**GIVEN DATA**:
*****

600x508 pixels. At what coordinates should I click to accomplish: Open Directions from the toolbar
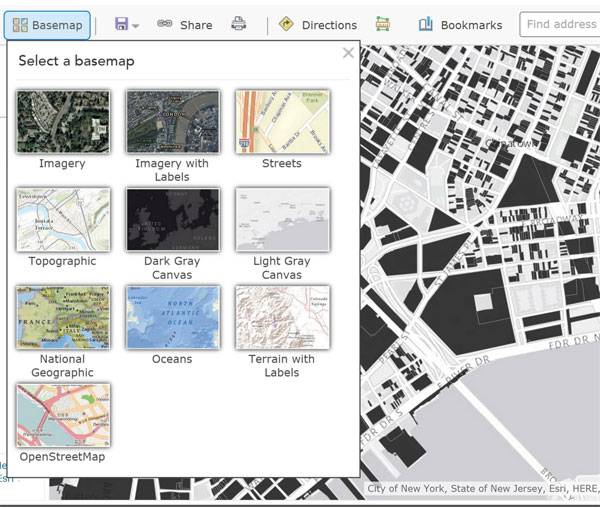tap(317, 25)
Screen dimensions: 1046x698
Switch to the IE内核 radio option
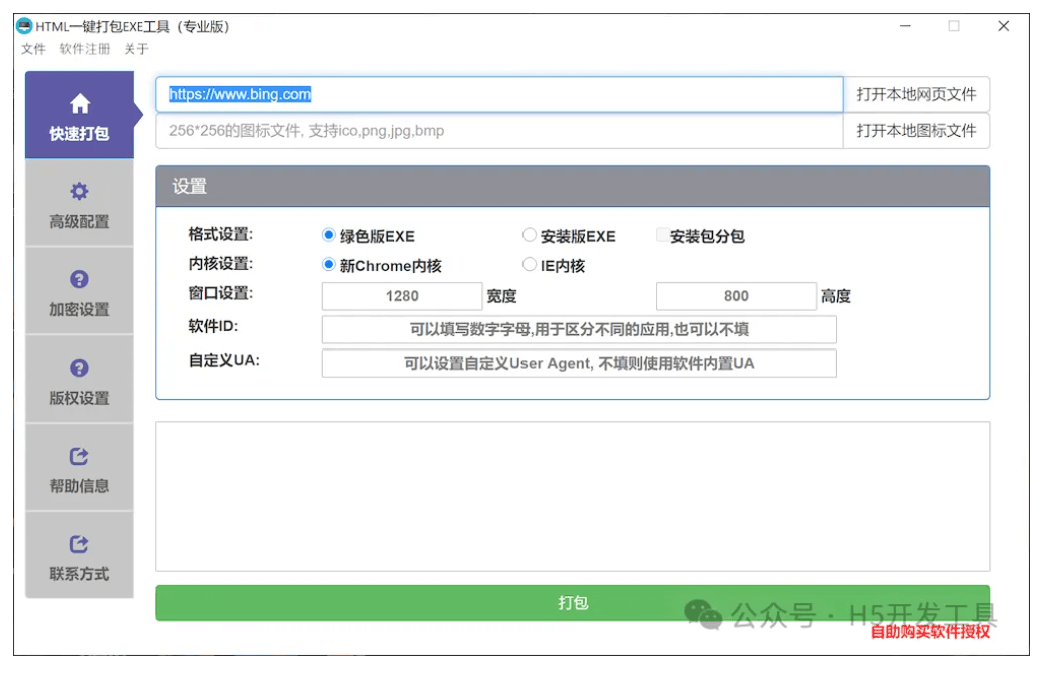[529, 265]
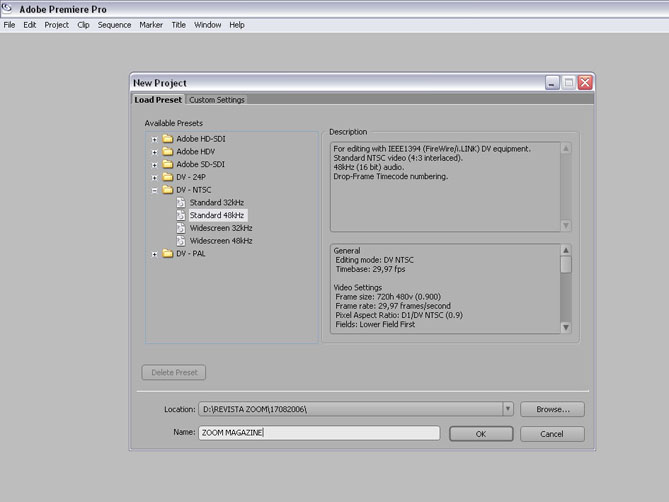Viewport: 669px width, 502px height.
Task: Confirm the new project with OK
Action: click(480, 434)
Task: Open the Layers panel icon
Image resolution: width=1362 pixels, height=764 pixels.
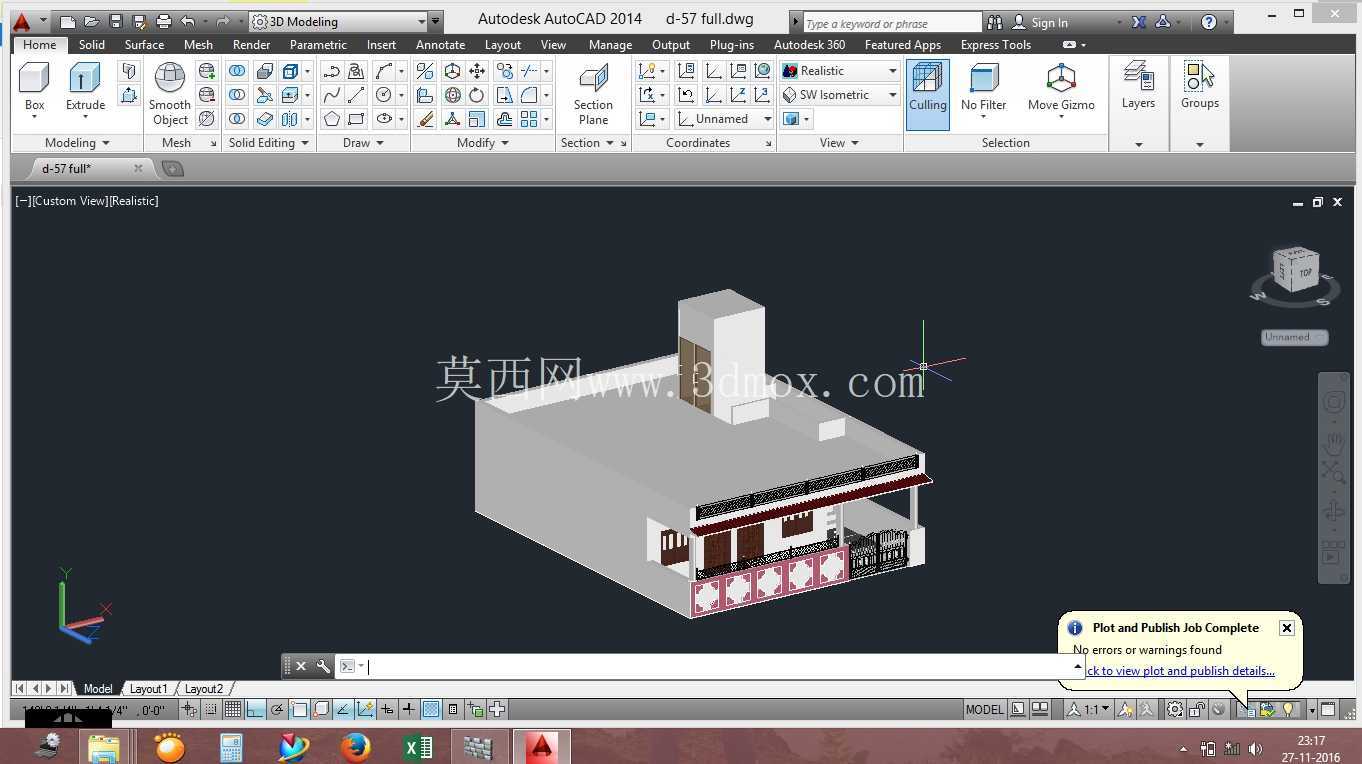Action: (x=1138, y=86)
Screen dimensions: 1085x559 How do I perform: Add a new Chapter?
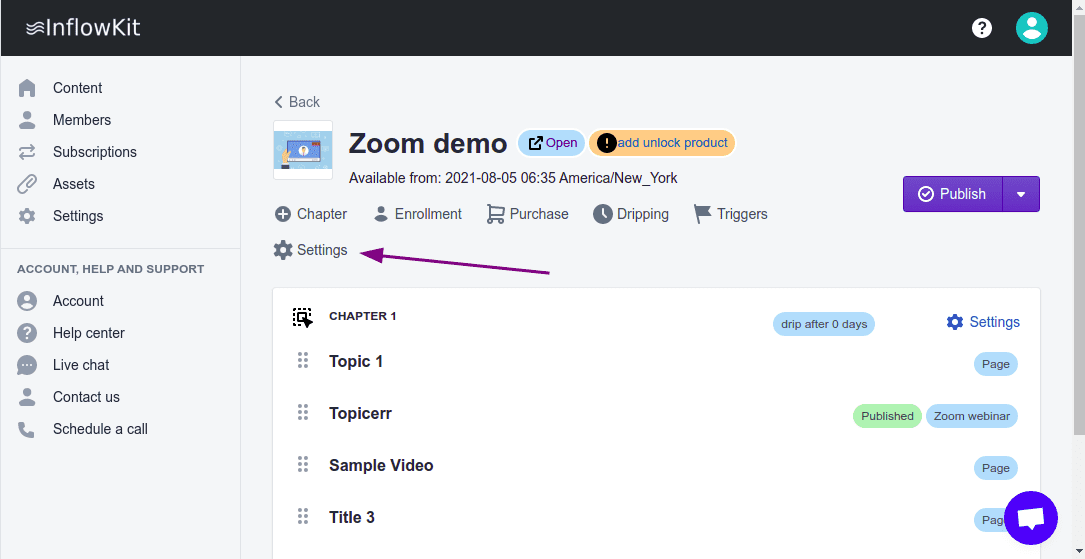pyautogui.click(x=310, y=214)
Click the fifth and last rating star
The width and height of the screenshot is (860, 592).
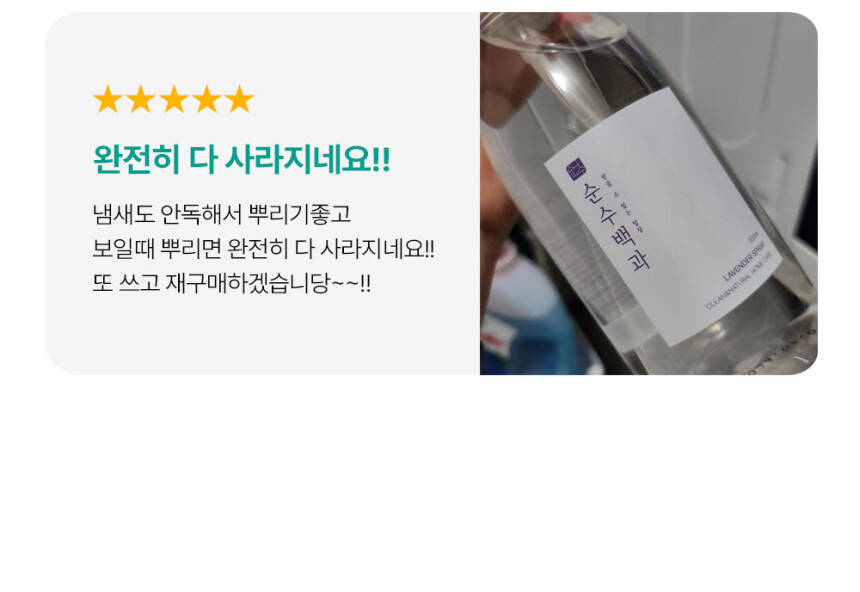pos(240,99)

*****

**TASK STATEMENT**:
The reply should hold only the lines running from the top of the records to the line containing "Task: Open the Layers panel icon", both included, copied exactly with no pictures.

**REPLY TO THE EXERCISE**:
600x508 pixels. At what coordinates should I click to accomplish: Open Directions from the toolbar
tap(317, 25)
Screen dimensions: 1046x698
Switch to the IE内核 radio option
[529, 265]
Viewport: 669px width, 502px height.
Task: Confirm the new project with OK
Action: click(480, 434)
Task: Open the Layers panel icon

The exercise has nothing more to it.